There are waves customized for all levels. The wave can be tuned to allow for a surfer to build speed for about two to three pumps and then hit a relatively soft oncoming section, or in the case of the better (and lighter) surfers, to launch an air. To keep it in perspective, after the initial opening when the Garden and Empire states’ pros and most high-profile bros got their licks, most of the patrons so far have been beginning surfers. Crews from different beach towns in New York and New Jersey have been booking Private Dream Sessions ($3,200-$3,800) since it opened last fall. There are also two-hour Open Sessions you can book on various evenings (around $290 per person.)

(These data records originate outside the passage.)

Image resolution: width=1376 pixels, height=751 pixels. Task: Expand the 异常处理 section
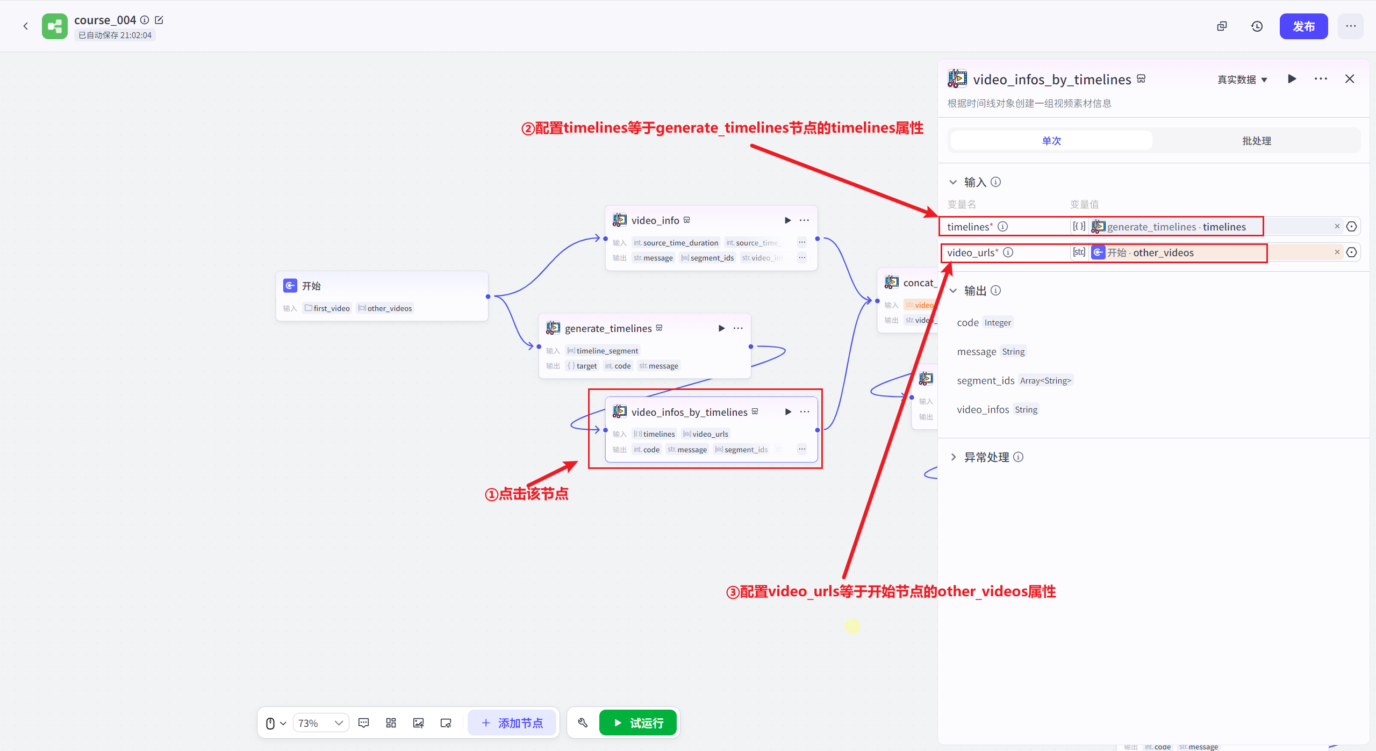[x=953, y=457]
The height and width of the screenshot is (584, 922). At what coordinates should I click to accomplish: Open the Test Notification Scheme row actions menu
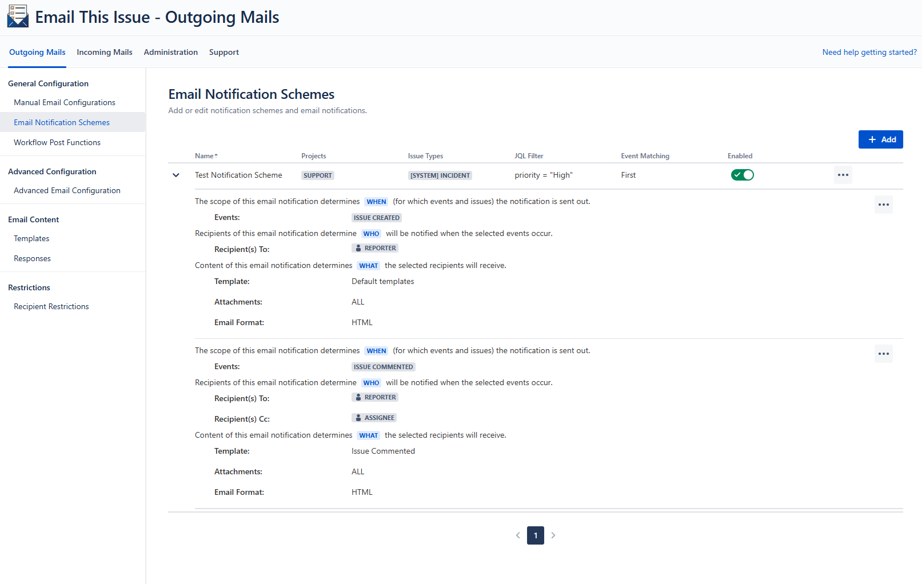pos(843,175)
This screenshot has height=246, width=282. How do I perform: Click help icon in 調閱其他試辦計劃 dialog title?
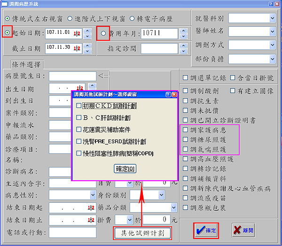(168, 94)
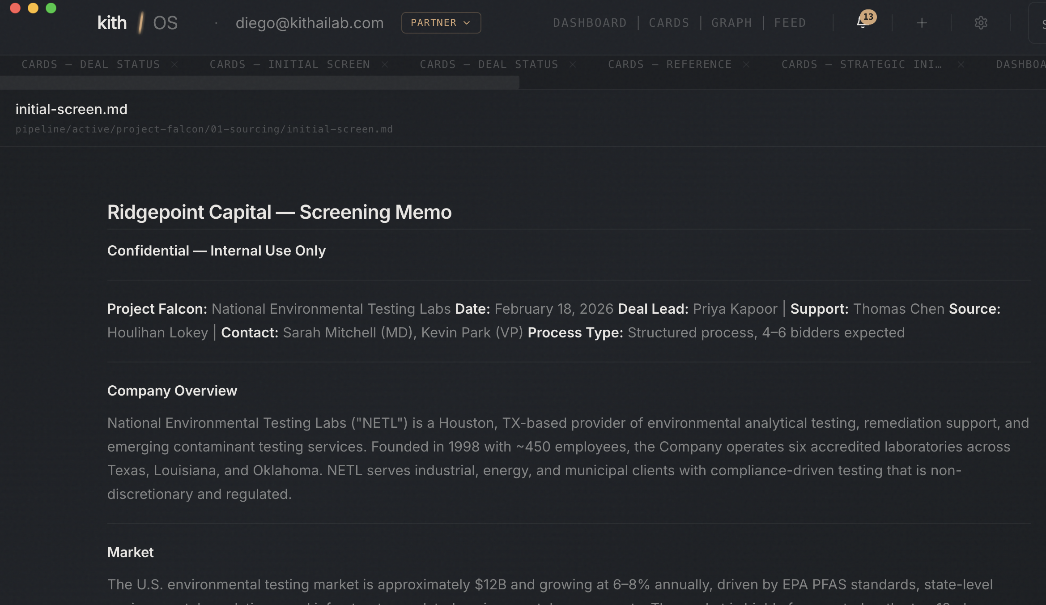Open the GRAPH view
This screenshot has height=605, width=1046.
pyautogui.click(x=731, y=22)
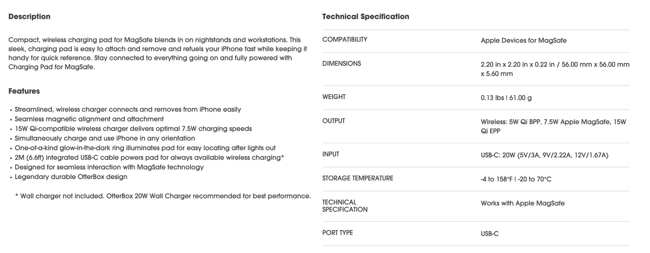
Task: Click the "Legendary durable OtterBox design" bullet
Action: pyautogui.click(x=71, y=177)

View this post on Instagram
The current crew has been in the water since 7 a.m., a dawn patrol in every sense. The surf sessions run early until the pool goes back into rippling water park mode for the general public from 11 a.m. to 7 p.m. The surf fires up again in the evenings, sometimes until midnight.
When today’s morning session ends at 9 a.m., the crew comes out of the pool with dripping, happy faces. Skudin tells me to hop in and then busies himself with some R&D.
I grab my small-wave rider, a short and chubby bat-tailed 20 ¼-wide grovel board set up as a quad with a Nubster fin, making for five fins altogether. I walk down the steps and paddle to the far wall where CA-to-NYC transplant artist Mark Paul Derek, aka Mad Steez, is enjoying one crystal-chlorinated bump after another. He smiles and waves me over to the takeoff spot.
“You’ll feel this little pulse. That means the wave is coming in about three seconds, so you want to start paddling. It’s a pretty weak takeoff, so get as much speed as you can,” he advises.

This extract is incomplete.